(Collected data)
^^^^^^^^

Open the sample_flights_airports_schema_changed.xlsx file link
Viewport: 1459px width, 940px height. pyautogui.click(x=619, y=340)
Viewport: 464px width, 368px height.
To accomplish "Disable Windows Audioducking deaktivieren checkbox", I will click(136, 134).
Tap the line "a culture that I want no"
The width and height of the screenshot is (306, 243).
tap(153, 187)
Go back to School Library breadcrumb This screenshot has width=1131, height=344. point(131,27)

^^^^^^^^

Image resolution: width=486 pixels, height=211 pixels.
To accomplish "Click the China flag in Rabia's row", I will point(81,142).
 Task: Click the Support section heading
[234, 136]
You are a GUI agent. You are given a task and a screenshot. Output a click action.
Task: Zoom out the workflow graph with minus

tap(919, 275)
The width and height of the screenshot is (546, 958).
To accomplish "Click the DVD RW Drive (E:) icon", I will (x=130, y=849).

^^^^^^^^

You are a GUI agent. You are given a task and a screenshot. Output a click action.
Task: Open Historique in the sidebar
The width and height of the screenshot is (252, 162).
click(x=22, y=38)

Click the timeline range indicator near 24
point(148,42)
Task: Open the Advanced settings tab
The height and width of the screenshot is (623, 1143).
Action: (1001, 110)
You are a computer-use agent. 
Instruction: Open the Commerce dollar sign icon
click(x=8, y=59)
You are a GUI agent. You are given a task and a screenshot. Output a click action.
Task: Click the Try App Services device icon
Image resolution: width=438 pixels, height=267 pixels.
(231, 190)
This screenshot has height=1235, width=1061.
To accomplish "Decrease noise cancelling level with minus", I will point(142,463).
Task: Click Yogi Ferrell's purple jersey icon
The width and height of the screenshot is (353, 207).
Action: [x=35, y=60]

^^^^^^^^

— Problem statement —
Write out exactly the lines above from the line with "Open the sample_flights_airports_schema_changed.xlsx" through the line with "Go back to School", both of them included, and leave out all other lines.

— Exercise solution —
Open the sample_flights_airports_schema_changed.xlsx file link
Viewport: 1459px width, 940px height. pyautogui.click(x=619, y=340)
Viewport: 464px width, 368px height.
To accomplish "Disable Windows Audioducking deaktivieren checkbox", I will click(136, 134).
Tap the line "a culture that I want no"
The width and height of the screenshot is (306, 243).
tap(153, 187)
Go back to School Library breadcrumb This screenshot has width=1131, height=344. point(131,27)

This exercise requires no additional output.